Em termos gerais, trata-se de um remake (pouco) disfarçado de Johnny Guitar, de Nicholas Ray: um pistoleiro chega a uma cidade e passa a se opor aos poderosos da região. O que o diferencia de tantos outros westerns, sejam americanos, italianos ou espanhóis, é o clima operístico e estilizado: diálogos esparsos (são apenas 12 páginas de diálogos num filme de 165 minutos), duelos estilizados e a melhor trilha já escrita por Ennio Morricone. E, claro, duas das mais impressionantes caracterizações já vistas no gênero: o "homem de gelo", sem nome, vivido por Charles Bronson: sem passado definido, sem futuro, movido apenas pelo ódio; e o vilão, interpretado por Henry Fonda. Depois de anos encarando a justiça e a retidão, aqui Fonda faz um dos mais frios e soturnos psicopatas da história do cinema. Seu "cartão de visitas", matando uma criança a sangue frio na primeira cena que aparece, já diz a que ele veio.
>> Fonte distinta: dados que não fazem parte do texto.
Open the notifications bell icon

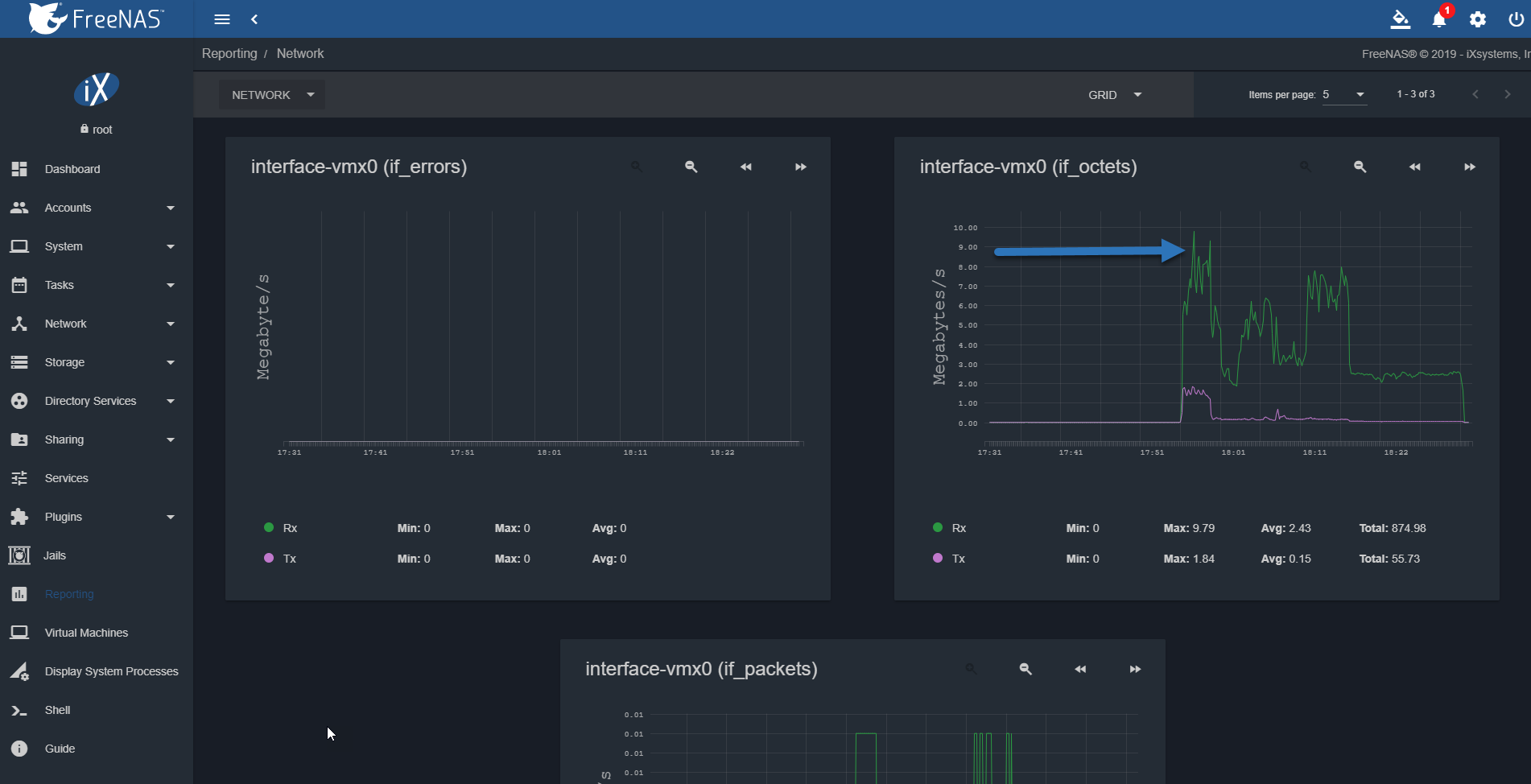point(1439,19)
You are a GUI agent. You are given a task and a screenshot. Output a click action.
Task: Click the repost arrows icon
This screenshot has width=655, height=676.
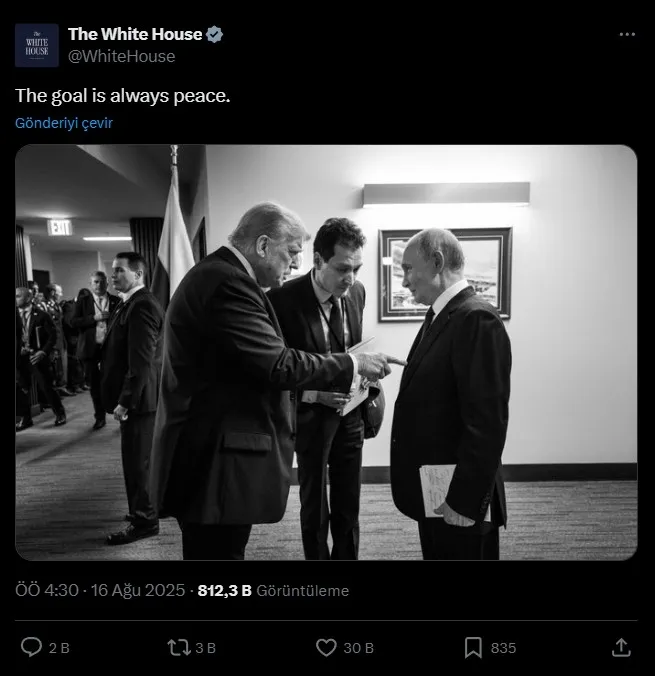[x=178, y=647]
Existiam, até agora, duas fontes para Era uma Vez no Oeste em widescreen: o laserdisc americano, em edição reduzidíssima (estima-se que apenas 500 discos foram prensados) e fora de catálogo há 15 anos, e as gravações do canal a cabo estadunidense AMC, aonde se fez o imenso favor de se bipar as "swear words" ditas pelo elenco. Ou seja, quase ninguém tinha um dos grandes westerns da história, o ponto alto da carreira de quase todos os envolvidos (Leone, Claudia Cardinale, Jason Robards Charles Bronson, Gabriele Ferzetti, Morricone) e do gênero em seu formato adequado. Pelo menos a Paramount fez o que tinha que ser feito: a cópia está impecável. Música alta e audível, imagem colorida, tons de terra bem definidos. Parece não ser mais que a obrigação, mas vale registrar quando ocorre.
Alguns chatos reclamam que a versão escolhida para lançamento é a americana, com 165 minutos, enquanto na Itália foi lançada uma versão sutilmente mais longa, com 180. Esses dão a entender que essa versão italiana tem várias cenas a mais, incluindo várias que ilustram stills do filme que circulam por aí há anos (como uma em que Charles Bronson apanha em um bar). Isso é incorreto: a versão italiana não tem NENHUMA cena a mais que a americana, apenas algumas cenas estão mais longas que esta. Ambas as edições foram montadas pelo próprio Leone, e são equivalentes em termo de qualidade (você não perde nada vendo a versão americana). O que não podia acontecer, e não aconteceu, foi o lançamento de uma versão que circulou pelos cinemas americanos nos anos 60 e 70, no circuito de programas duplos, com 130 minutos. Essa sim era inintelegível, com cenas cortadas pela metade e coisas afins, sendo responsável pela má reputação que este filme disfrutou por anos com a crítica da América.
Como se o filme não fosse o suficiente para justificar a compra, estão incluídos no DVD três pequenos documentários, que juntos totalizariam um pouco mais que uma hora. Neles são entrevistados os protagonistas sobreviventes (com destaque para a bella Cardinale, e o diretor de fotografia Tonino Delli Colli), especialistas (como o britânico Christopher Frayling) e cineastas influenciados por Sergio Leone, além de clips de entrevistas com Henry Fonda. Muito interessante, claro, mas por que razão isso não saiu em um único documentário é algo que ainda vai ter que ser explicado. Além disso, um trailer (belíssimo) e curtas metragens sobre o velho oeste. Em uma palavra: imperdível.